Consider whether you want a standard athletic shoe, a cross trainer, or a dedicated lifting shoe, and stick to the assigned purpose.
If you’re buying a new pair of lifting kicks, you’ve gotta go with something stylish. I mean, why drop a wad of cash on something that looks like it came from your grandmother’s basement?
Fortunately, there are plenty of fantastic colors and styles to choose from. Find the perfect match for your personality, and march to the beat of your own drum.
General Thoughts on Lifting Shoes
Why buy a pair of lifting shoes? Do they increase your performance? Will you be able to lift more? Does every lifter need to own a pair?
In this next section, we venture to answer these questions as clearly as possible. Just keep in mind that these particular shoes are no replacement for proper form. First and foremost, your focus should be on perfect form throughout the entire set, even on those last couple of reps.
Just like with any sport, weight training gear is essential. And when it comes to footwear, stable shoes make the best lifting shoes.
Weightlifting shoes, rather than absorbing impact force like running shoes, transfer that force into the ground. This is particularly helpful for exercises like squats or cleans. These unique shoes are commonly seen in Olympic weightlifting but are also starting to grow popular around the gym-going crowd. True enough — for lifting heavy weight — you want a shoe that aids you in using all the force your body produces. With the best powerlifting shoes, you can be sure that your contact point with the ground (your shoes) transmits as much energy as possible back up from your feet, through your body, and ultimately into moving that barbell. Most lifting shoes incorporate a raised heel design. This serves to increase the range of motion at your ankles, which in turn maintains a consistent torso angle.

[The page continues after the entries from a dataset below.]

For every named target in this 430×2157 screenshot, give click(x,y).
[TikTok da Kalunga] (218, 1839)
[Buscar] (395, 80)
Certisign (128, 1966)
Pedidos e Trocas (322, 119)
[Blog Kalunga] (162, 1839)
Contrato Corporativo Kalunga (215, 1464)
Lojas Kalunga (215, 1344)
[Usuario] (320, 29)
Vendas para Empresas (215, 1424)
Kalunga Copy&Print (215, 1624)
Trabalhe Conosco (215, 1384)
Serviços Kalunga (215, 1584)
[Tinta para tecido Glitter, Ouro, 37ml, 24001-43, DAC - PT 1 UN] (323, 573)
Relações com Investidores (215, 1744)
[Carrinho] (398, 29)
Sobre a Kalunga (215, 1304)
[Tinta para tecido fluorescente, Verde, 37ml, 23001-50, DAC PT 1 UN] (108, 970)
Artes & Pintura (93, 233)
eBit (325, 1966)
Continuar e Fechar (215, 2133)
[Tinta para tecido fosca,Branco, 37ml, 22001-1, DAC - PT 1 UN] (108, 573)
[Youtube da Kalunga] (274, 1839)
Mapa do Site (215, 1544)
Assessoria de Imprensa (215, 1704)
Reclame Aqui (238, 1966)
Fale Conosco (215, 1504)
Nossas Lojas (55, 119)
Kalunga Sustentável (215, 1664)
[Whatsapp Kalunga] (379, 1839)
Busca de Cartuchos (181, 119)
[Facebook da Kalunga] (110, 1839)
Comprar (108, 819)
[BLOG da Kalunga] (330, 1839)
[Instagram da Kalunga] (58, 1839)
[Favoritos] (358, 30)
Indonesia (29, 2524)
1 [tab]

Additionally, weightlifting shoes are more stable than your average minimalist shoe. The extra stability is not just underfoot, but also around the foot. This means you have a solid base to push off from or push through depending on the exercise. This not only helps with performance, but it prevents injury as well. Of course, the less you get injured, the more you can train, the more muscle you put on.
Pros of Lifting Shoes
- Stable surface
- Boost in ankle mobility
- Extra durable
- Lift more weight in some exercises
- Raised heel (usually 1/2 inch to an inch)
- Less posterior hip displacement
- Increased ankle flexion w/ minimized inversion
- Consistent lifting posture
- Increase knee extensor activation
- Look legit and fancy (obviously the most crucial benefit)
Cons of Lifting Shoes
- Takes time to get used to
- Compromising on movement for stability
- Running is difficult
- Shouldn’t be worn for extended periods
For this guide on lifting shoes, our team spent 4 hours researching the most popular options from over 25 brands and manufacturers big and small. We then read about one hundred user reviews (both positive and negative) to discover what shoppers thought about each shoe. After comparing this data, we narrowed our list down to the top 7 lifting shoes on the market. You can count on this research to guide you to a mindful purchasing decision.